**WORK TASK:** Each line from the one containing "Click the word 'Hea' in headline" through the last line of the records is to be repeated exactly, with all pictures left out.

--------------------------------------------------

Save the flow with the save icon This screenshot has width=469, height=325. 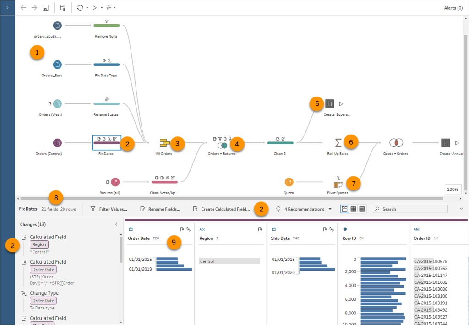pos(45,7)
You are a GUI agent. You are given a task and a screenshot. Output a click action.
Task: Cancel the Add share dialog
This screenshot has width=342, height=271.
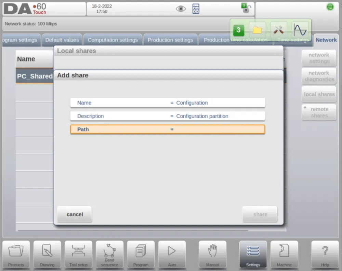pos(75,214)
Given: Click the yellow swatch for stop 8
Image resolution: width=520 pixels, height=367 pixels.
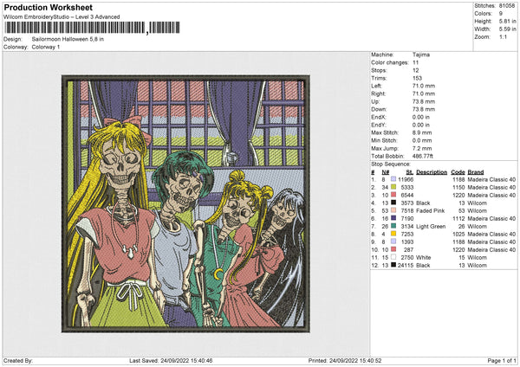Looking at the screenshot, I should pos(393,235).
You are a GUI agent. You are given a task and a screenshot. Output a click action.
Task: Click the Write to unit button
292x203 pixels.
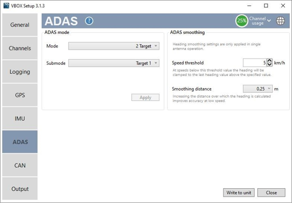tap(239, 192)
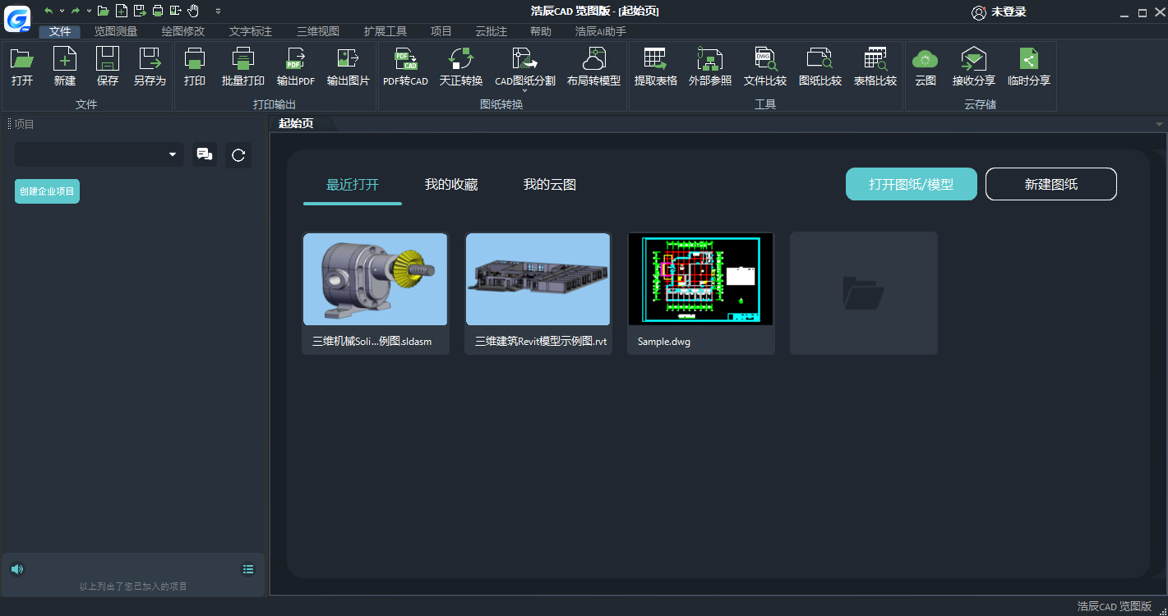This screenshot has height=616, width=1168.
Task: Click the 临时分享 temporary share icon
Action: pos(1028,59)
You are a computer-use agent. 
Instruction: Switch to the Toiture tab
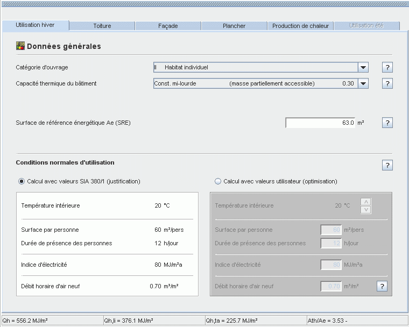point(102,26)
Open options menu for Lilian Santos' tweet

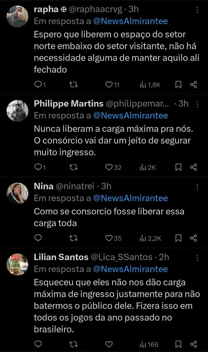pyautogui.click(x=197, y=257)
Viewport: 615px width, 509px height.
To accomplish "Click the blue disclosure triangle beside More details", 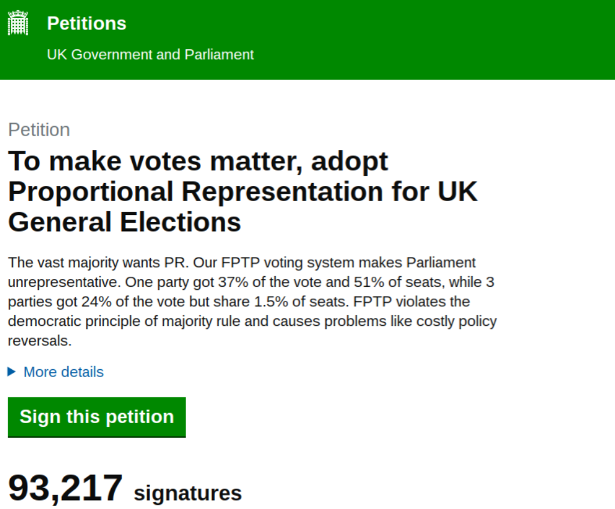I will click(11, 372).
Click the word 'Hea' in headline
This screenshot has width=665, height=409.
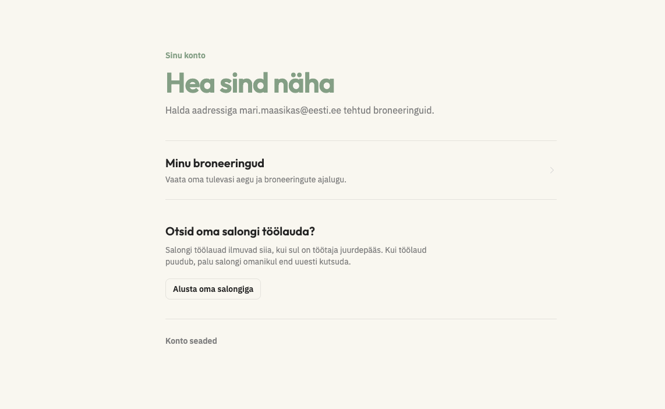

--------------------------------------------------

**RESULT OF THIS TASK:**
Click the word 'Hea' in headline
This screenshot has width=665, height=409.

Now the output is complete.